Molar mass is a fundamental concept in chemistry that refers to the mass of a compound divided by the number of moles. It's a way to express the amount of substance contained in one mole of a compound, and it's crucial for determining the relationship between mass and number of particles. In the original exercise, the compounds \(\mathrm{A}_{2}\mathrm{Z}_{3}\) and \(\mathrm{AZ}_{2}\) have their molar masses determined by dividing the provided mass by the number of moles (0.15 mol). This gives:

• For \(\mathrm{A}_{2}\mathrm{Z}_{3}\), the molar mass is \(\frac{15.9 \text{ g}}{0.15 \text{ mol}} = 106 \text{ g/mol}\).
• For \(\mathrm{AZ}_{2}\), it is \(\frac{9.3 \text{ g}}{0.15 \text{ mol}} = 62 \text{ g/mol}\).

These molar masses serve as a crucial stepping stone for deriving the atomic masses of the individual elements A and Z through further analysis of the chemical compounds.

Solving chemical equations is an essential skill when working with reactions and compound formulations. Once the molar masses of \(\mathrm{A}_{2}\mathrm{Z}_{3}\) and \(\mathrm{AZ}_{2}\) were determined, it was necessary to form equations that express these masses in terms of the atomic masses of A and Z. By examining the compound formulas:

• For \(\mathrm{A}_{2}\mathrm{Z}_{3}\), we write the equation as \(2M_A + 3M_Z = 106\).
• For \(\mathrm{AZ}_{2}\), we have \(M_A + 2M_Z = 62\).

Here, \(M_A\) and \(M_Z\) denote the atomic masses of A and Z. These equations form a system of linear equations, which allows us to solve for the unknowns, \(M_A\) and \(M_Z\), using algebraic methods.

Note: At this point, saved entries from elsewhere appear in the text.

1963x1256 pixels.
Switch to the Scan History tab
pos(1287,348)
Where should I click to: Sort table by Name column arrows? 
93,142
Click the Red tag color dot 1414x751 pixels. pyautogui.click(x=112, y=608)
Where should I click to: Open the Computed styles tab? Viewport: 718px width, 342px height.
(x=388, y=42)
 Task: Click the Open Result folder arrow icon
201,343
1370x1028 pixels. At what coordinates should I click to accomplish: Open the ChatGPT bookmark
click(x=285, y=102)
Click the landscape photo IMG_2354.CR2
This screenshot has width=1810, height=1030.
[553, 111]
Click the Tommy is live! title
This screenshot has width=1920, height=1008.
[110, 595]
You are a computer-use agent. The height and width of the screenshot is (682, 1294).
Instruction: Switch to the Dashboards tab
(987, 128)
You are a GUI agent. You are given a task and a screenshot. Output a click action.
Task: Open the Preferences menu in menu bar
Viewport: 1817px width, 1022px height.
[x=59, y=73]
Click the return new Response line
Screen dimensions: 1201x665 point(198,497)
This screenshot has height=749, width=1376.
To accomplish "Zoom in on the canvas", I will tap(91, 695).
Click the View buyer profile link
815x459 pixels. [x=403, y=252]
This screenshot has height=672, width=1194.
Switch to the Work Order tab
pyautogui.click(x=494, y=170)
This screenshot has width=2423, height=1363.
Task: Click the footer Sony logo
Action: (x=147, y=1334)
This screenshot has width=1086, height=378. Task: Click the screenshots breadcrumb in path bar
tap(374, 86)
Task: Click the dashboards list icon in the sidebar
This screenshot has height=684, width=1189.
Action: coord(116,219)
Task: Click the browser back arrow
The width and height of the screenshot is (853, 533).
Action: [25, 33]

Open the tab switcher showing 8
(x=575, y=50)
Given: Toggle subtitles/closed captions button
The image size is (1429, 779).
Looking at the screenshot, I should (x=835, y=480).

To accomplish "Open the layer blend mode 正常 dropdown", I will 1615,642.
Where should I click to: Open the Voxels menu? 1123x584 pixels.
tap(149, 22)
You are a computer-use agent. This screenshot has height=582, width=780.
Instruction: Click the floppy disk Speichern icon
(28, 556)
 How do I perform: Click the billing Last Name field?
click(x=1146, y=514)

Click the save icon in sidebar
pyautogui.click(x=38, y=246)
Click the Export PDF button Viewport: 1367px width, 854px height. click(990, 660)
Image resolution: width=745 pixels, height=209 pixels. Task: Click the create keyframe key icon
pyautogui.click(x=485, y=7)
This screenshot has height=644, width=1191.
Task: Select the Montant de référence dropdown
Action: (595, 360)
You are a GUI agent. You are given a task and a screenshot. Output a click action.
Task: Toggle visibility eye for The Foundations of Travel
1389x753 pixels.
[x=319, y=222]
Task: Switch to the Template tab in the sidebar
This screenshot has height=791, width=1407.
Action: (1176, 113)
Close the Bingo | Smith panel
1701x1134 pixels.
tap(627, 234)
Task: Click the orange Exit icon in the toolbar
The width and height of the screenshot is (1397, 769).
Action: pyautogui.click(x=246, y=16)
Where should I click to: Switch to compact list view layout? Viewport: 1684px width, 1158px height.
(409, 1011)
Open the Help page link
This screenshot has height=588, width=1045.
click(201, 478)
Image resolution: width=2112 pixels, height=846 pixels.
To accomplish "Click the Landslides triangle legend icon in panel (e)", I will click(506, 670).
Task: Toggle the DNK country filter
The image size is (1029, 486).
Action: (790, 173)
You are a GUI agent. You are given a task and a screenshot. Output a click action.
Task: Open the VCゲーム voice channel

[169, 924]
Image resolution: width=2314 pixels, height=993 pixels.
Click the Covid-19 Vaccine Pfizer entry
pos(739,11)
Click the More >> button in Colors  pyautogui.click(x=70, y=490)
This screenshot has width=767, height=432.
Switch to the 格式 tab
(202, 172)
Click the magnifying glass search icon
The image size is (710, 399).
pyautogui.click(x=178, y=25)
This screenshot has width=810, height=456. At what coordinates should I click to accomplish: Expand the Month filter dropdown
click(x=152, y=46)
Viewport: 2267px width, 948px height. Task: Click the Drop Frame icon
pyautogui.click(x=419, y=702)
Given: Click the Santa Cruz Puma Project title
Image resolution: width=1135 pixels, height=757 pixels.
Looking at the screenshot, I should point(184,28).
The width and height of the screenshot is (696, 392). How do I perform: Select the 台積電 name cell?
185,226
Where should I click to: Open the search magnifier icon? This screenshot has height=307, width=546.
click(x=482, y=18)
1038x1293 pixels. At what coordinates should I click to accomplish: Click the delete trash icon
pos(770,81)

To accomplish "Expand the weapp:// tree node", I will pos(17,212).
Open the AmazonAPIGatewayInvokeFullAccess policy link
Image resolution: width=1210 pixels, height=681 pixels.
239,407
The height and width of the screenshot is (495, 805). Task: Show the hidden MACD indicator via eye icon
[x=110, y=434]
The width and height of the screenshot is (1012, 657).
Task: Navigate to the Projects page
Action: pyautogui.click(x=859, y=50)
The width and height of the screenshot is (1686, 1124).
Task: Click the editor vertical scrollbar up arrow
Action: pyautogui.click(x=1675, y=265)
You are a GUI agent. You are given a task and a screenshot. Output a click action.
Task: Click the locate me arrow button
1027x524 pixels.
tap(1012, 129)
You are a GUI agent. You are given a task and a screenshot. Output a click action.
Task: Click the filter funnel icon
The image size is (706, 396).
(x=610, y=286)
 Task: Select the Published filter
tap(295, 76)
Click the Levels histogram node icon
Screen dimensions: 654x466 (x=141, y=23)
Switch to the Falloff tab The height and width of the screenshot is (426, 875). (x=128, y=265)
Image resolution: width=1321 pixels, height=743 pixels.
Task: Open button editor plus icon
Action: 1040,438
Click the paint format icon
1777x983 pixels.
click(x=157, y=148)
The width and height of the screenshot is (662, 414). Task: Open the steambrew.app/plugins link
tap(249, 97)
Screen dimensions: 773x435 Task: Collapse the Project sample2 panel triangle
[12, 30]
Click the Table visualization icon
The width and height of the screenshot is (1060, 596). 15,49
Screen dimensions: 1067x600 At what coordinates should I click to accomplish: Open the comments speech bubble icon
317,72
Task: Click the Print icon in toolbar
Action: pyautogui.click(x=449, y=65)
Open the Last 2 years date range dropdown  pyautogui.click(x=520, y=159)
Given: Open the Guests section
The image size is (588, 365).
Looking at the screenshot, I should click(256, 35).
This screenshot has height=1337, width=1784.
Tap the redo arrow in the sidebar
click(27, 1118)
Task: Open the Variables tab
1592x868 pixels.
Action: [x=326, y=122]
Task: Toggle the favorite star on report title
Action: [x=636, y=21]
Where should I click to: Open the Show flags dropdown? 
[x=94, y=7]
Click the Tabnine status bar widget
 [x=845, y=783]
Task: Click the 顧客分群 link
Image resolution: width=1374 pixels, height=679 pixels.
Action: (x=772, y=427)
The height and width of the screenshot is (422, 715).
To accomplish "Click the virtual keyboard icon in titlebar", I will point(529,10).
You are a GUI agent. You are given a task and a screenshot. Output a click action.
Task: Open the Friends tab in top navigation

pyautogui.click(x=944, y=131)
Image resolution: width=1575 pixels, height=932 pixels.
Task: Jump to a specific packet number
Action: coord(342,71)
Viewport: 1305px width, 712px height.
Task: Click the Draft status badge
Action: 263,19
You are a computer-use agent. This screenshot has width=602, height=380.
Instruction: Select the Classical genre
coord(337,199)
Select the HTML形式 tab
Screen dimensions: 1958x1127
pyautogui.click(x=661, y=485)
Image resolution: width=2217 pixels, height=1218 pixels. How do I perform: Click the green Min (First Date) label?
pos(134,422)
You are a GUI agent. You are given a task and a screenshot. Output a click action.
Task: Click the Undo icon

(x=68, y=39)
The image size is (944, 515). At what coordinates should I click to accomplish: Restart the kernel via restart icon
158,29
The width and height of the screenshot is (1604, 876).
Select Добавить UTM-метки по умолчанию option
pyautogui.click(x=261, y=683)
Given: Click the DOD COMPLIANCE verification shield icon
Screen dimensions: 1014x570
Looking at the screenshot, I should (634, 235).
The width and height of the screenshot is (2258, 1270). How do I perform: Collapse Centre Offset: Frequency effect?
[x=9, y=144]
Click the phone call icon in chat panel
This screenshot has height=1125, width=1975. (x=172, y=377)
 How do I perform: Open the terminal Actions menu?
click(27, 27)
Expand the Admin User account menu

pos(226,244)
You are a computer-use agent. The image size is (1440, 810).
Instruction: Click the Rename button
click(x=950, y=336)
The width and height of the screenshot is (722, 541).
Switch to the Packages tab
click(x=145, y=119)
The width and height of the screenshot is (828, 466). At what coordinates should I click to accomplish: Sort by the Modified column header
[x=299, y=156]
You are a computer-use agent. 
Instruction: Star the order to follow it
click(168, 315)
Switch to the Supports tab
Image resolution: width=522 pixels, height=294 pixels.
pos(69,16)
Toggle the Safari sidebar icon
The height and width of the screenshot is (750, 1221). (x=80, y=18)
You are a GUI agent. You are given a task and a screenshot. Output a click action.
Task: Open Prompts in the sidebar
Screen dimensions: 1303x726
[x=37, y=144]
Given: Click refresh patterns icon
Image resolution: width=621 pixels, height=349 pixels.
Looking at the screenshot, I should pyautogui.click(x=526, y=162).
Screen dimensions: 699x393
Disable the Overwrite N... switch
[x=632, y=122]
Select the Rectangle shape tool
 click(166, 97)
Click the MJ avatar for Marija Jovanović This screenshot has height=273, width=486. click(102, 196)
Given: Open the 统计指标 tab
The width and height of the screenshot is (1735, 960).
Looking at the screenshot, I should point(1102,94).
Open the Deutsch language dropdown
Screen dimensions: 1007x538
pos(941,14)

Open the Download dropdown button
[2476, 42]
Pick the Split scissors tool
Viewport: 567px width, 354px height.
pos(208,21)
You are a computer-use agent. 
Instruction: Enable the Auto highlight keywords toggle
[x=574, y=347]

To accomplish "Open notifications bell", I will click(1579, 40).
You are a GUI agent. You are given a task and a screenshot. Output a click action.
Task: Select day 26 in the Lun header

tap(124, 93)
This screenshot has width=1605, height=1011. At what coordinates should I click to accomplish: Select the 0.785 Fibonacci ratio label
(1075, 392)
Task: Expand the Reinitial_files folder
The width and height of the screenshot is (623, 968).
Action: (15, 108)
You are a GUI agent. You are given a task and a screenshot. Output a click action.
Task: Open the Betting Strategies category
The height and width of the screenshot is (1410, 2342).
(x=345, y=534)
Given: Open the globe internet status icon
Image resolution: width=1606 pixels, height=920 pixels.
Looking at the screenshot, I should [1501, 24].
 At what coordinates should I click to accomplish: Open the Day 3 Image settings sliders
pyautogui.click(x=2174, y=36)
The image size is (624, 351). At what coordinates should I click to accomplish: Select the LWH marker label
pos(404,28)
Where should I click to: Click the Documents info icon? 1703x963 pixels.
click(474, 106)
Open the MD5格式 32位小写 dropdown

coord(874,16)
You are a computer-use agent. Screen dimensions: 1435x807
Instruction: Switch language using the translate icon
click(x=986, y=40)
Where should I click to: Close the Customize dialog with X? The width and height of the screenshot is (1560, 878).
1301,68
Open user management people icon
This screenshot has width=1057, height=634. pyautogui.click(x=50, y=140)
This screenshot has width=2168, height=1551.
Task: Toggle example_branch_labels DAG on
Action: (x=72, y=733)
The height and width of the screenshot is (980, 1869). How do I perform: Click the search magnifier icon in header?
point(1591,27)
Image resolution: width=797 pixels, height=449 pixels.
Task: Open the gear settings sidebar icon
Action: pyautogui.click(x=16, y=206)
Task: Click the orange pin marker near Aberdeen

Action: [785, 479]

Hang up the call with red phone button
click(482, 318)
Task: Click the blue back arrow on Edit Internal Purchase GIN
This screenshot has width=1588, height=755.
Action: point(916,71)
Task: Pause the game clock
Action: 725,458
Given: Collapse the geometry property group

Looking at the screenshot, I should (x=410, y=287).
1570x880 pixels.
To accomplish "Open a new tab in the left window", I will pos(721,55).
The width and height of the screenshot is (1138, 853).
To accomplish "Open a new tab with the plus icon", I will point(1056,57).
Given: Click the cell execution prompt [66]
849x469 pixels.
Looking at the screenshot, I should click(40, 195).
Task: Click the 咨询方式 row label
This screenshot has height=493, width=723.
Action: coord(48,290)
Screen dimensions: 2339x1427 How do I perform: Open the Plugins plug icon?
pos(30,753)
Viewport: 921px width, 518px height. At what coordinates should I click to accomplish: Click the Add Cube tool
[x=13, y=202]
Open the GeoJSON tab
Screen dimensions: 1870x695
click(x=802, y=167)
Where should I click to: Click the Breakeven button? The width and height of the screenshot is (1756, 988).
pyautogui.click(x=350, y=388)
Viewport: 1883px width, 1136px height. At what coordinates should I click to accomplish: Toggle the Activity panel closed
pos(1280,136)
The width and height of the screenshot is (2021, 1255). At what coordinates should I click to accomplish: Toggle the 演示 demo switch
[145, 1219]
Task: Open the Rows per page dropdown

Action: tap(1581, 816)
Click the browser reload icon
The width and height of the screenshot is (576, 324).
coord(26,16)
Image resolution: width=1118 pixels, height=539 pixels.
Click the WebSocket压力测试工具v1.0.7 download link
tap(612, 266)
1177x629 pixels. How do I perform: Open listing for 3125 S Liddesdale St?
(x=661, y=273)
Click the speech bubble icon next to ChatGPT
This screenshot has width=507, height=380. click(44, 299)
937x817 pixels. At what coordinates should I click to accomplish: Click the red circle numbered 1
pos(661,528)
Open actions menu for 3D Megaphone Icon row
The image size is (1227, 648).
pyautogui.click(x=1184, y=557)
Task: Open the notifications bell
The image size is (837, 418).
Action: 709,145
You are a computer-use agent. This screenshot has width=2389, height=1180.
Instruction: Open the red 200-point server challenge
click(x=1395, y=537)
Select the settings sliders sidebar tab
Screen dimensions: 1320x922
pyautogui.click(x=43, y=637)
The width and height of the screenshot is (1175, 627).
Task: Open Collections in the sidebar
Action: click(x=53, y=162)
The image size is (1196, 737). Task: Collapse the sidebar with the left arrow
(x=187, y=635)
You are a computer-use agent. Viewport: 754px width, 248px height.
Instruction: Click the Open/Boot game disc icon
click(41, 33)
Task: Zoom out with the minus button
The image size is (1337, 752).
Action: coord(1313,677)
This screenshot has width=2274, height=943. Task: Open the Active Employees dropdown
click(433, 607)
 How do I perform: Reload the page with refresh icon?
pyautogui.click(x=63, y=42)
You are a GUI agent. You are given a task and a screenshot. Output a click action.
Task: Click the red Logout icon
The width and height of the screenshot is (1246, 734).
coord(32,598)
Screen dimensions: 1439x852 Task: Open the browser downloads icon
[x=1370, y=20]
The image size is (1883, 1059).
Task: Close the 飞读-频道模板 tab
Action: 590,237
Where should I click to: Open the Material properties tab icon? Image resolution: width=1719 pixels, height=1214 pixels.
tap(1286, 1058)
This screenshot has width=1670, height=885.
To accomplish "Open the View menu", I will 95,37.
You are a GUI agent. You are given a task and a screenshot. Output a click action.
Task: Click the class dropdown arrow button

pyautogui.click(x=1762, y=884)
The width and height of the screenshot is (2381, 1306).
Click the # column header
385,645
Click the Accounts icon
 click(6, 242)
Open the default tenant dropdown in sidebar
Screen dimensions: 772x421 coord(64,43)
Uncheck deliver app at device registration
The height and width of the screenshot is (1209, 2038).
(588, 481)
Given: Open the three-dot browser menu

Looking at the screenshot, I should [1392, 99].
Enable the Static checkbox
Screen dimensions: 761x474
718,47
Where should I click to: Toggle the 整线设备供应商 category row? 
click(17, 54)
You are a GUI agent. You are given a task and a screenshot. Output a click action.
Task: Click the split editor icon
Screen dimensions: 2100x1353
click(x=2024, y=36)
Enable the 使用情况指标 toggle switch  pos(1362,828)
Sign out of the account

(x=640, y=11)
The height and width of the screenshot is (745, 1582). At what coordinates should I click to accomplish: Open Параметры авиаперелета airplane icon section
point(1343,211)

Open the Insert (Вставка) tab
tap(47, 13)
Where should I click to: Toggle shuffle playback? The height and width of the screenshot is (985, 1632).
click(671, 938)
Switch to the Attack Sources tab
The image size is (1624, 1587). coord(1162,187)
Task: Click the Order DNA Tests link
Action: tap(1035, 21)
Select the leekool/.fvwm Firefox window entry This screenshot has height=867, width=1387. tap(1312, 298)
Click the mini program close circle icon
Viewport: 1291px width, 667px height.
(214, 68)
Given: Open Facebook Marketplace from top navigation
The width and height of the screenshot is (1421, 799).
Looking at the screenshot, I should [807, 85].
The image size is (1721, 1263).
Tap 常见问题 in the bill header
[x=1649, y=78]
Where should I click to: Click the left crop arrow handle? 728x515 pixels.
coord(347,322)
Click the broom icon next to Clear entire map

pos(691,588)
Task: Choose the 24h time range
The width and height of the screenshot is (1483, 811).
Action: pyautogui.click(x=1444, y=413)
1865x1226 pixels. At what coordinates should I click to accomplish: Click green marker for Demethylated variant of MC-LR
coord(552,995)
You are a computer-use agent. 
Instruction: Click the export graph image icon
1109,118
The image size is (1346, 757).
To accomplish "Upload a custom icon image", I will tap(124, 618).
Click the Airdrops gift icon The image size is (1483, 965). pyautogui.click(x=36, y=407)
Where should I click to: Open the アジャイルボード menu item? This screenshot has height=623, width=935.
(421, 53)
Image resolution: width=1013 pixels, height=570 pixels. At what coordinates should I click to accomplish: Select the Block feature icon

Compound analysis focuses on understanding the composition and properties of compounds, allowing us to deduce the atomic structures within them. During the exercise, solving the system of equations involves algebraic manipulation to uncover the atomic masses of elements A and Z. The steps involve:

• Multiplying the equation for \(\mathrm{AZ}_{2}\) by 2 gives \(2M_A + 4M_Z = 124\).
• Subtracting it from the \(\mathrm{A}_{2}\mathrm{Z}_{3}\) equation leads to \(M_Z = 18\).
• Substituting \(M_Z = 18\) in the equation \(M_A + 2M_Z = 62\) solves to \(M_A = 26\).

These values are then verified by ensuring they satisfy both original equations, confirming that the analysis and determination were correct. This methodical approach to compound analysis is crucial for understanding chemical compositions and reactions accurately.